Some Basics About Headaches
Headaches are the most common form of pain. They’re a major reason why people miss work or school or visit a health care provider. This fact sheet focuses on two types of headache: tension headaches and migraines. Researchers have studied complementary health approaches for both.
Tension Headaches and Migraines: What’s the Difference?
- Tension headaches—the most common type of headache—are caused by tight muscles in the shoulders, neck, scalp, and jaw. They may be related to stress, depression, or anxiety and may occur more often in people who work too much, sleep too little, miss meals, or drink alcoholic beverages.
- Migraine headaches—which affect about 12 percent of Americans—involve moderate to severe throbbing pain, often on one side of the head. During a migraine, people are sensitive to light and sound and may feel nauseated. Some people have visual disturbances before a migraine—like seeing zigzag lines or flashing lights, or temporarily losing their vision. Anxiety, stress, lack of food or sleep, exposure to light, or hormonal changes (in women) can trigger migraines. Genes that control the activity of some brain cells may play a role in causing migraines.
For more information about headaches, visit the National Institute of Neurological Disorders and Stroke Web site.
What the Science Says About Complementary Health Approaches for Headache
Research has produced promising results for some complementary health approaches for tension headache or migraine. For other approaches, evidence of effectiveness is limited or conflicting.
Mind and Body Approaches
Mind and body approaches that have been studied for headache include acupuncture, biofeedback, massage, relaxation techniques, spinal manipulation, and tai chi.
Acupuncture is a technique in which practitioners stimulate specific points on the body, most often by inserting thin needles through the skin.
There have been many studies of acupuncture for headache. The combined results from these studies indicate that acupuncture may help relieve headache pain, but that much of its benefit may be due to nonspecific effects including expectation, beliefs, and placebo responses rather than specific effects of needling.
Acupuncture is generally considered safe when performed by an experienced practitioner using sterile needles. Improperly performed acupuncture can cause potentially serious side effects.
Biofeedback measures body functions and gives you information about them so that you can become more aware of those functions and learn to control them. For example, a biofeedback device may show you measurements of muscle tension. By watching how these measurements change, you can become more aware of when your muscles are tense and learn to relax them.
Several types of biofeedback have been studied for headaches, including techniques that help people learn to relax and more specific techniques that focus on changes that occur during headaches.

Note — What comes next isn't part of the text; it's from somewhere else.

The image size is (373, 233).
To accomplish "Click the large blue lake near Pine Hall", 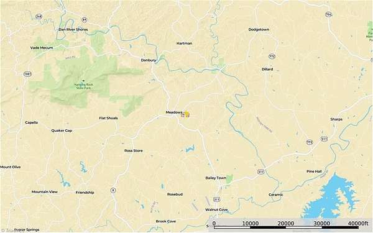I will [x=332, y=198].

- Tension headaches. Many studies have tested biofeedback for tension headaches, and several evaluations of this research have concluded that biofeedback may be helpful. However, an evaluation that included only the highest quality studies concluded that there is conflicting evidence about whether biofeedback is helpful for tension headaches.

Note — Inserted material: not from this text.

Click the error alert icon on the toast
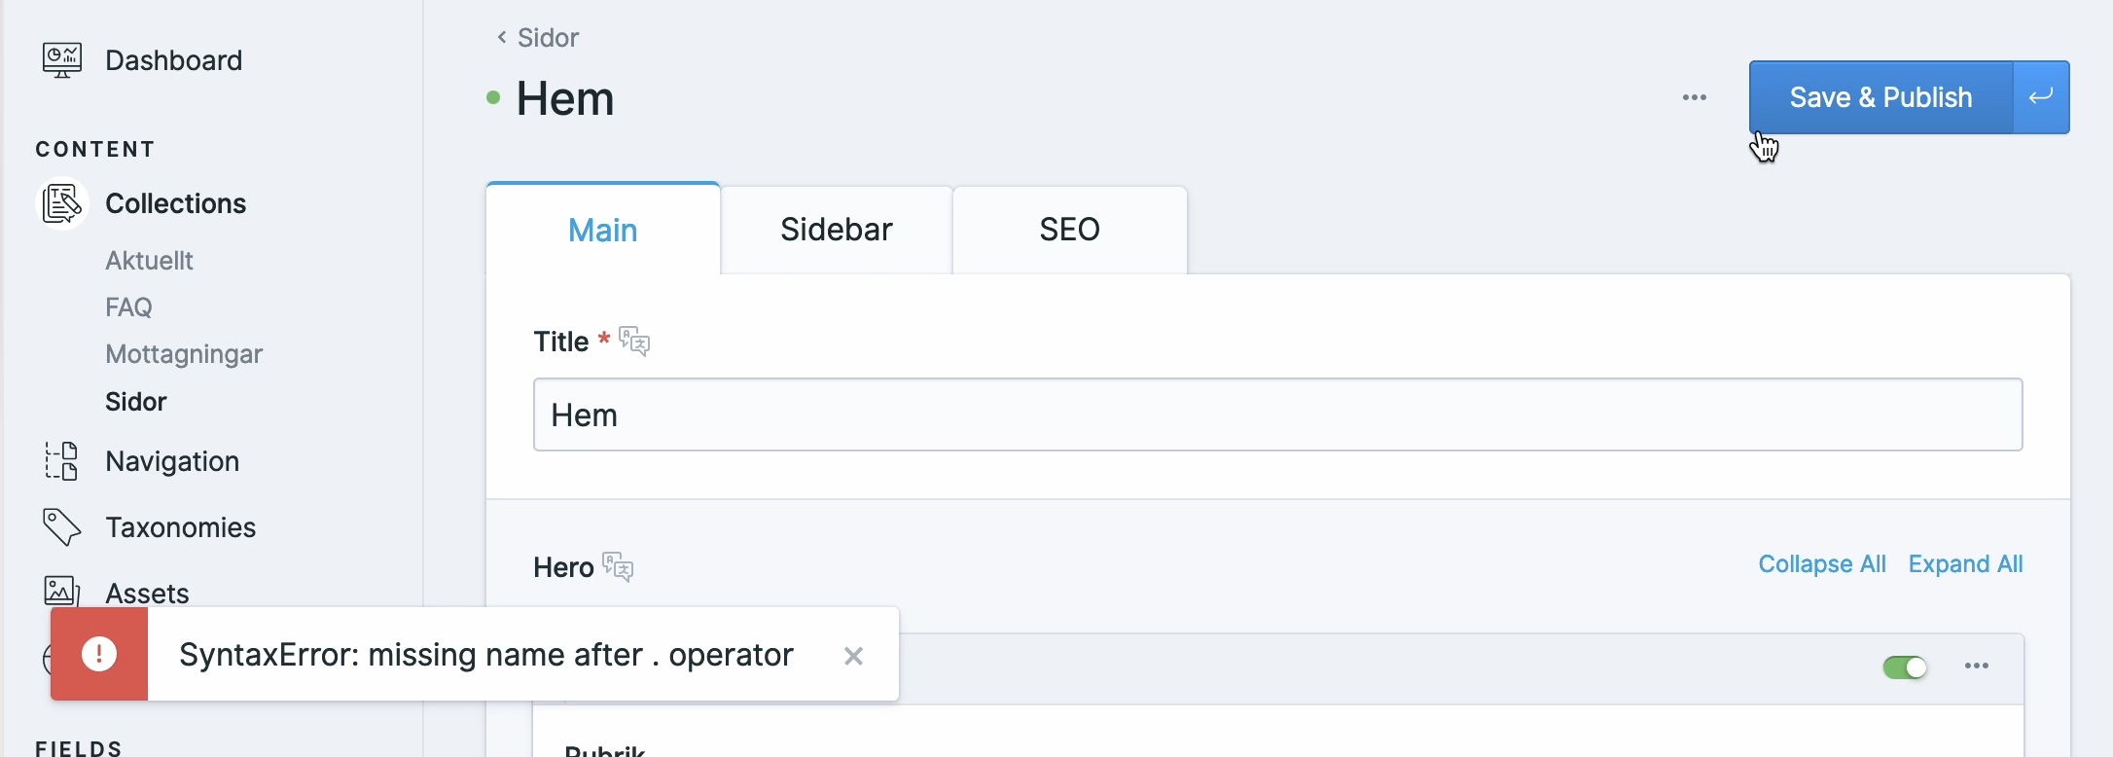Screen dimensions: 2113x757 tap(98, 655)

- Migraines. Studies have shown decreases in the frequency of migraines in people who were using biofeedback. However, it’s unclear whether biofeedback is better than a placebo for migraines.

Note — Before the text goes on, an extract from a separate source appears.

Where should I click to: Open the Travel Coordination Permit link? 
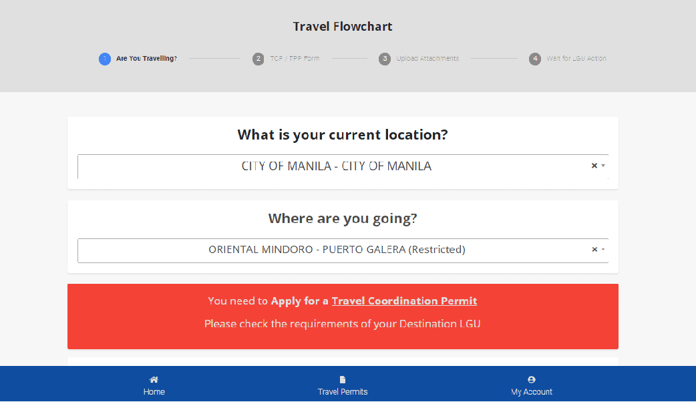pos(404,301)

Biofeedback generally does not have harmful side effects.
Massage therapy includes a variety of techniques in which practitioners manipulate the soft tissues of the body.
Limited evidence from two small studies suggests massage therapy is possibly helpful for migraines, but clear conclusions cannot be drawn.
Massage therapy appears to have few risks when performed by a trained practitioner. However, people with health conditions and pregnant women may need to avoid some types of massage and should consult their health care providers before having massage therapy.
Relaxation techniques—such as progressive muscle relaxation, guided imagery, and breathing exercises—are practices that can produce the body’s natural relaxation response. (Some types of biofeedback are also designed to help people learn relaxation; biofeedback is discussed in a separate section above.)
Although some experts consider relaxation techniques to be promising for tension headaches, there isn’t much evidence to support their effectiveness. An evaluation of high-quality studies on relaxation techniques found conflicting evidence on whether they’re better than no treatment or a placebo. Some studies suggest that relaxation techniques are less helpful than biofeedback.
Relaxation techniques generally don’t have side effects. However, rare harmful effects have been reported in people with serious physical or mental health conditions.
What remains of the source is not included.